#### PROMPT A:
Decide whether each statement, (i) to (iii), agrees with the excerpt on jellyfish stings. Answer yes or no for each and quote the words from the excerpt that settle it.
(i) The stinging cells on the tentacles are called nematocysts.
(ii) The first treatment recommended is to have a friend urinate on the area.
(iii) The vinegar soak should last 30 minutes.
#### PROMPT B:
Please answer these questions from the excerpt on jellyfish stings.
(i) How long can the itching and hives last?
(ii) What mixture can be used to gently scrub the area?
(iii) What dose of ibuprofen is given, how often, and for how many days?

#### EXCERPT PROVIDED:
##############################

Jellyfish stings, or the risk of them, are a time-honored part of summer. The tentacles have tiny stinging cells called nematocysts. Contact with the nematocysts leads to intense stinging pain, followed by itching and hives that appear after a few minutes and can last hours to days.

Contrary to urban legend (perpetuated by a very funny "Friends" episode, am I showing my age here?), the initial treatment is NOT to have your good friend urinate on the area! Instead, you'll want to exfoliate the area as soon as possible to remove the nematocysts. A mixture of sand and seawater can be used to gently scrub the area. Then, as soon as possible, soak the skin in a warm acidic white vinegar solution for 15 minutes (1 part vinegar to 9 parts clean warm water) to remove the remaining nematocysts. Start taking ibuprofen 400 mg, three times a day for three days, to block the inflammation.

##############################

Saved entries
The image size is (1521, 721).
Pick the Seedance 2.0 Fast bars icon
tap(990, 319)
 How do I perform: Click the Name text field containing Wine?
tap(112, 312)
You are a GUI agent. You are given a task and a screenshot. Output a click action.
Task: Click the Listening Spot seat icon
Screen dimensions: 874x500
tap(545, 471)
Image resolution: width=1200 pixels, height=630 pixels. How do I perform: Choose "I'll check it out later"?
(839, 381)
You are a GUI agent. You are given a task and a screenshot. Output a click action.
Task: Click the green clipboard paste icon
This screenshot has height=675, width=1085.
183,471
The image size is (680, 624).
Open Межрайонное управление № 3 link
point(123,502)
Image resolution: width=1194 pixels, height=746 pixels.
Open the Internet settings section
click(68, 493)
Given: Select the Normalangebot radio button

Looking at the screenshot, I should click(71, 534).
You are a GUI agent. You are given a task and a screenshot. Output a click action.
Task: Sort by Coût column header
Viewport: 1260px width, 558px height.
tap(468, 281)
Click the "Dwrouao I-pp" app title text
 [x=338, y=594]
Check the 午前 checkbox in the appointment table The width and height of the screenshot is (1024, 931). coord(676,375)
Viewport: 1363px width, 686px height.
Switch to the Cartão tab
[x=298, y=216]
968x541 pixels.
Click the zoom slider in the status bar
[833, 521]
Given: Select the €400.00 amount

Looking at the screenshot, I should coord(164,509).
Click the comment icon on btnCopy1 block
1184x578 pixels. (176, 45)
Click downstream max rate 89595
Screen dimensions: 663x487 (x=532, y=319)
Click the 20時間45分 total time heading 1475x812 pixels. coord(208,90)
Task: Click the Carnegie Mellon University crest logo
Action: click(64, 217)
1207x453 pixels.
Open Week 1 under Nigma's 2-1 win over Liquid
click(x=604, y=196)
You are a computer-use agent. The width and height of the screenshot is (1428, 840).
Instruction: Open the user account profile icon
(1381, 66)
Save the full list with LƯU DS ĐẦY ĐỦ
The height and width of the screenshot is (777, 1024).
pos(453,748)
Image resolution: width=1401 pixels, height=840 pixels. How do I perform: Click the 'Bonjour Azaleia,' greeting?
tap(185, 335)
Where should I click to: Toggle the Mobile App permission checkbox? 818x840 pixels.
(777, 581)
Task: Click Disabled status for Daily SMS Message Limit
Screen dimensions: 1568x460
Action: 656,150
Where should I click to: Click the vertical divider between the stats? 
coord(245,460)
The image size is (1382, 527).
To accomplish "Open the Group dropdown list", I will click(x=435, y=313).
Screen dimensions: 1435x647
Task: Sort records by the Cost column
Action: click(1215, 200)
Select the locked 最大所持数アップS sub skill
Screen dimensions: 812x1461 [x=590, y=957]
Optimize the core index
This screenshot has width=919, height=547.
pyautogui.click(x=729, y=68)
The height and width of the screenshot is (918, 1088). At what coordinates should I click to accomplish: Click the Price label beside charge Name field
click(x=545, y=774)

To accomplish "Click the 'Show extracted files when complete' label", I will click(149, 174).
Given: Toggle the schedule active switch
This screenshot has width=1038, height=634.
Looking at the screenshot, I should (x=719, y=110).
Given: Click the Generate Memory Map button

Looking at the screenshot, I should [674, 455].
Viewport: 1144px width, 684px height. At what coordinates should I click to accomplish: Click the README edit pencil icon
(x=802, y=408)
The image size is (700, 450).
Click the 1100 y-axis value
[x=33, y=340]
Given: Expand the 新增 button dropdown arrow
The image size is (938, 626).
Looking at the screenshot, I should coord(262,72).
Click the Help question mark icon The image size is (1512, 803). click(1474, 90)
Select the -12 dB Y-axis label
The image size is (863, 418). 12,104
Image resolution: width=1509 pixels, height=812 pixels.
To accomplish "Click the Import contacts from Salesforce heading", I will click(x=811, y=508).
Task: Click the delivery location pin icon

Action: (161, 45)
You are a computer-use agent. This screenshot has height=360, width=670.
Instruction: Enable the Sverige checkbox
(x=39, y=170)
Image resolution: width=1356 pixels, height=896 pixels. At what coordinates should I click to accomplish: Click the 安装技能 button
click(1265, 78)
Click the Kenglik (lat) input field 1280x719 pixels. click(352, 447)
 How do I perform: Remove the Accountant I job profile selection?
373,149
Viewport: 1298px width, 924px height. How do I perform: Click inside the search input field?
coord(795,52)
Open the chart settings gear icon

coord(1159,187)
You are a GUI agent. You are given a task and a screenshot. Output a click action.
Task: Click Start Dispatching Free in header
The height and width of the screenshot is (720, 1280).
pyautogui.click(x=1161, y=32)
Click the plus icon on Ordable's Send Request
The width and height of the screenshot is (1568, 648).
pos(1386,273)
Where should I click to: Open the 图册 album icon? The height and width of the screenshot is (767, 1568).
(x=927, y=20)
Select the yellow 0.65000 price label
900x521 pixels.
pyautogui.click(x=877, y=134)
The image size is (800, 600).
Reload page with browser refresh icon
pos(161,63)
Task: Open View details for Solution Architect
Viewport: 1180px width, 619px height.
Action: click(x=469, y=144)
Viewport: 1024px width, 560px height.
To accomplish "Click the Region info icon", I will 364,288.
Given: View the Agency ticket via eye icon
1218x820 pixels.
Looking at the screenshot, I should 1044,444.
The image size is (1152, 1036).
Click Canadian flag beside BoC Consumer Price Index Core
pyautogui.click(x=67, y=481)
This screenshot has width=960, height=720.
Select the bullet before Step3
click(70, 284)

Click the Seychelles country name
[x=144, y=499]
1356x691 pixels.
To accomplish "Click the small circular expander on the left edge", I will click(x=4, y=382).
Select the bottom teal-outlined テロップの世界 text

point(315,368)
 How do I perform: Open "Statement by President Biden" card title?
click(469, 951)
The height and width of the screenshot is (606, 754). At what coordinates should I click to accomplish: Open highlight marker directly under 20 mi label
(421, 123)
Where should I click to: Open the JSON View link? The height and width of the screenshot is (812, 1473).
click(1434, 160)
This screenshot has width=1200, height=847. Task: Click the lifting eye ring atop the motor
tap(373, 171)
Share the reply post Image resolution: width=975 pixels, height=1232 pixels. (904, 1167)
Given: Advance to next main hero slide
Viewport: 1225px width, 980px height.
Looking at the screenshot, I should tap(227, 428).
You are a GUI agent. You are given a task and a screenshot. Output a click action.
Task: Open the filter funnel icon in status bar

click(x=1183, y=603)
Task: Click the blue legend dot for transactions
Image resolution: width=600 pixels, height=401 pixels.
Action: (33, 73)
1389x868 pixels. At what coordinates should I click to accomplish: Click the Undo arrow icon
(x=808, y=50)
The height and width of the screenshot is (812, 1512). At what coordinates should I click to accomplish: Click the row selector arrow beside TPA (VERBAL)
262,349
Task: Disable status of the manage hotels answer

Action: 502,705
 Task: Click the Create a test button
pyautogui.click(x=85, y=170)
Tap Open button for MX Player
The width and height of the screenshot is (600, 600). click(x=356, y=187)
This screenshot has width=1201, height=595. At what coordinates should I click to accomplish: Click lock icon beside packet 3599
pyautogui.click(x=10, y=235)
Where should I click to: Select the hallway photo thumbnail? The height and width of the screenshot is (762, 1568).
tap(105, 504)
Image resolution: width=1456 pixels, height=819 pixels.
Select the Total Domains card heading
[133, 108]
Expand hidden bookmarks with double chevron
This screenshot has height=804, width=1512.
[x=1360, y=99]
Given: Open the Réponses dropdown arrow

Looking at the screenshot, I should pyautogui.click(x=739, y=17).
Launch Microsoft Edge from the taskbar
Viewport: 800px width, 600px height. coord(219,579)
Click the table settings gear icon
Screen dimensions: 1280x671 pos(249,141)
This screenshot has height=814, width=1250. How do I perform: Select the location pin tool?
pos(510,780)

##############################

#### EXPECTED ANSWER A:
(i) Yes: "The tentacles have tiny stinging cells called nematocysts."
(ii) No: "the initial treatment is NOT to have your good friend urinate on the area!"
(iii) No: "soak the skin in a warm acidic white vinegar solution for 15 minutes"

#### EXPECTED ANSWER B:
(i) Hours to days.
(ii) Sand and seawater.
(iii) 400 mg, three times a day, for three days.